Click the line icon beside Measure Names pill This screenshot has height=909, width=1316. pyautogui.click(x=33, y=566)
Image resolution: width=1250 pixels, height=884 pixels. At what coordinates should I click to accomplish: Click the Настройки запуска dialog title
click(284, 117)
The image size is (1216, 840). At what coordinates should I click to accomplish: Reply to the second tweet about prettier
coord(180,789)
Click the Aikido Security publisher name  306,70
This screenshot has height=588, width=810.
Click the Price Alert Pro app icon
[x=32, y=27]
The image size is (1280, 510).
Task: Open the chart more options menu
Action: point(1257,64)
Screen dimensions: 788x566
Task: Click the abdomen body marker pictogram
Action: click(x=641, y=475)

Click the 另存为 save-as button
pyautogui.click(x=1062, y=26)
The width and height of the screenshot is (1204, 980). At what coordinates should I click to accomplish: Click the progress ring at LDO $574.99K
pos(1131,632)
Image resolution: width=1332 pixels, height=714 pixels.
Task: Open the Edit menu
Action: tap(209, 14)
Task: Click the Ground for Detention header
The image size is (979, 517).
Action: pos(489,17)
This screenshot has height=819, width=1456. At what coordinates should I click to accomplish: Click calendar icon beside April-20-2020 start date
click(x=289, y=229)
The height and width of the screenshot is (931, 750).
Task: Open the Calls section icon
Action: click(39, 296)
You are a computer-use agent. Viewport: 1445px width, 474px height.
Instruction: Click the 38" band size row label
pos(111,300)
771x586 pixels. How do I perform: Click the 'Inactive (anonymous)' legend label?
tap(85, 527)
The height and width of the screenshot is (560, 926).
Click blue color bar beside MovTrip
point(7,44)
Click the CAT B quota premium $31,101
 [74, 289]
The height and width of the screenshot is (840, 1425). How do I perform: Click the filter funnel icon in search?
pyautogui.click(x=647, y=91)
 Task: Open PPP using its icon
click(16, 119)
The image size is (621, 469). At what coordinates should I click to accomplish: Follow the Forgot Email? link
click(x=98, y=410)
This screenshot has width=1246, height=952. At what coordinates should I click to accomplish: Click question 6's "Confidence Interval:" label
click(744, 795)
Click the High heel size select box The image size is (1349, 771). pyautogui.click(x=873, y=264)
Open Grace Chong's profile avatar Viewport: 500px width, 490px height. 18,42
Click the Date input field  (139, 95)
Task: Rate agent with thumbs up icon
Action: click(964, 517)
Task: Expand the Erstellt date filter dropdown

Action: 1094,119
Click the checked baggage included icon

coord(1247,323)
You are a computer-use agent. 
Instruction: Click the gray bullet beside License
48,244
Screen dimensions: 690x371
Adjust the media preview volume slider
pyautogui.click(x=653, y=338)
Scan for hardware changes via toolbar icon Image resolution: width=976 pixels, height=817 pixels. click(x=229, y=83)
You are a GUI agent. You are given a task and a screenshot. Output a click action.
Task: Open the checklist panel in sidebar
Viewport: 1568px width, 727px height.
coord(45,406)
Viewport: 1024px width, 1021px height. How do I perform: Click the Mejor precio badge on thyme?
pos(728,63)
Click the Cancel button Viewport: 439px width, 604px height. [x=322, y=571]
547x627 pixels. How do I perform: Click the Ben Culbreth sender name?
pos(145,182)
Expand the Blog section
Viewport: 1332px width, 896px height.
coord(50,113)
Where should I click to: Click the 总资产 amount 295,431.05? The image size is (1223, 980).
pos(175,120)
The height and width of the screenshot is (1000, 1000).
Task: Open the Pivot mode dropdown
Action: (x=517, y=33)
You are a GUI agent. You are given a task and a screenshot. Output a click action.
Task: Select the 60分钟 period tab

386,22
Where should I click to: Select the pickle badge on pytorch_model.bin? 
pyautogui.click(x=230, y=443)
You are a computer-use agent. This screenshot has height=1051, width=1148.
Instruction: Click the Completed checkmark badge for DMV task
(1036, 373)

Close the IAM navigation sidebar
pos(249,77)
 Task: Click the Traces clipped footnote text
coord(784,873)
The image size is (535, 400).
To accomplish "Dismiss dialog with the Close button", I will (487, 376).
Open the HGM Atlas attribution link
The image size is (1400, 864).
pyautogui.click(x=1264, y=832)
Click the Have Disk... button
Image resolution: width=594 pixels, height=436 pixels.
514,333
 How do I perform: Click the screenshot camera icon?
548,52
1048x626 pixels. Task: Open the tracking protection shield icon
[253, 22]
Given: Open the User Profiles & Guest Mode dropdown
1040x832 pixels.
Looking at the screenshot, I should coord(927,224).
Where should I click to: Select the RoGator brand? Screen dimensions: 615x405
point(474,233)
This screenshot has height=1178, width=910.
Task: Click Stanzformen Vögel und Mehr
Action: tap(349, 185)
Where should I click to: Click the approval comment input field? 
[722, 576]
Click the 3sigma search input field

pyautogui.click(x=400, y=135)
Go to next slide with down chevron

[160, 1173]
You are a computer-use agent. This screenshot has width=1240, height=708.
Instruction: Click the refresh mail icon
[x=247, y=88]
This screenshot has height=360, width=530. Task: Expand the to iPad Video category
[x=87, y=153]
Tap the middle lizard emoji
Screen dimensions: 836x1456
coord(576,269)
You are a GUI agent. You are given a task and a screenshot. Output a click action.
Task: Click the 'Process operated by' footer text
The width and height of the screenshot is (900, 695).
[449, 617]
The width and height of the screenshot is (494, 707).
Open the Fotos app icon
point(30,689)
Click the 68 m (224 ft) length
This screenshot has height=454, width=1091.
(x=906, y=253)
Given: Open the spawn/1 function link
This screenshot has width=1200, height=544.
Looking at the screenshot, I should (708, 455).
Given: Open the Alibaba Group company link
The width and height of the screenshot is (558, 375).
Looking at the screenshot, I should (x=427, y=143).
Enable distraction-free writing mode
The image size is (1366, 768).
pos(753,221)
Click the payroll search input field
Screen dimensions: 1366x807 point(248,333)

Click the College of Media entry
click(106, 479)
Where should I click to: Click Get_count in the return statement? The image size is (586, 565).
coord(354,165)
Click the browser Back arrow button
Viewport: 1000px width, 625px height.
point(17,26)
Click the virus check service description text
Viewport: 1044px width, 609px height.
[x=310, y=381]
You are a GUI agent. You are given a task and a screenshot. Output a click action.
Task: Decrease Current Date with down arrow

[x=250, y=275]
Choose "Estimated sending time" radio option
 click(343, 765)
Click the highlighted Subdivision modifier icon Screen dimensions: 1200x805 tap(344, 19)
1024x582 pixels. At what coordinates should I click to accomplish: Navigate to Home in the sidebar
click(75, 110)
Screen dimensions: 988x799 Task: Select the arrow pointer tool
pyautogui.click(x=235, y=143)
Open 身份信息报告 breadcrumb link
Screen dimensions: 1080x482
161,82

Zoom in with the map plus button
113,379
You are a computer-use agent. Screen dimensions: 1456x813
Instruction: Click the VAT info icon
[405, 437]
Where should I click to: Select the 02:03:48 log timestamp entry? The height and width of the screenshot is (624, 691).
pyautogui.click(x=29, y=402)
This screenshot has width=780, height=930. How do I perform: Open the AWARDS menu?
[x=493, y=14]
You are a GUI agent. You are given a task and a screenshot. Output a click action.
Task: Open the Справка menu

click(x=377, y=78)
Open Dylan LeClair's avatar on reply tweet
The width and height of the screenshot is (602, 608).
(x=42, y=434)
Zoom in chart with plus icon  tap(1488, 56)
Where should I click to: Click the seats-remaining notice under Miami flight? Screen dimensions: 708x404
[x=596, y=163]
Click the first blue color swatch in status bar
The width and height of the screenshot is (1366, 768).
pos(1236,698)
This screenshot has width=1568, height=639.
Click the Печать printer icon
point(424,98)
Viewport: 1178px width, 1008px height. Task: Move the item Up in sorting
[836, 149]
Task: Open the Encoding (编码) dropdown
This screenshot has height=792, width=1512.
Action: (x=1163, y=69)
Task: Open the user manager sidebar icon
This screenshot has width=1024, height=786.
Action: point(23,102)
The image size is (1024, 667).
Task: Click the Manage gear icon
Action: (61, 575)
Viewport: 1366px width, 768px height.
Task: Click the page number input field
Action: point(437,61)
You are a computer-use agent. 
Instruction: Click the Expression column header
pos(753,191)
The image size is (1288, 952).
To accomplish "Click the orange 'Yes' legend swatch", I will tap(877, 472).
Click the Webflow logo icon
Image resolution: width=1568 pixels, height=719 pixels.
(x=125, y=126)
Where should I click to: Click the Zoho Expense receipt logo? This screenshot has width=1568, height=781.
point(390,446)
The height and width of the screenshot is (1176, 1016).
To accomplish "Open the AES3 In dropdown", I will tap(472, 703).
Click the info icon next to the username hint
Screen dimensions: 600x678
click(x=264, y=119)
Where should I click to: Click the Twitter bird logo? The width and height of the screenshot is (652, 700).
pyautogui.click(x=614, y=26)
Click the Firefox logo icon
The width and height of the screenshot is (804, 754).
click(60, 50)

### Aim of the exercise
Check the data for the word "swatch" and pull out the lines that have it.

### Task result
Click the first blue color swatch in status bar
To accomplish "Click the orange 'Yes' legend swatch", I will tap(877, 472).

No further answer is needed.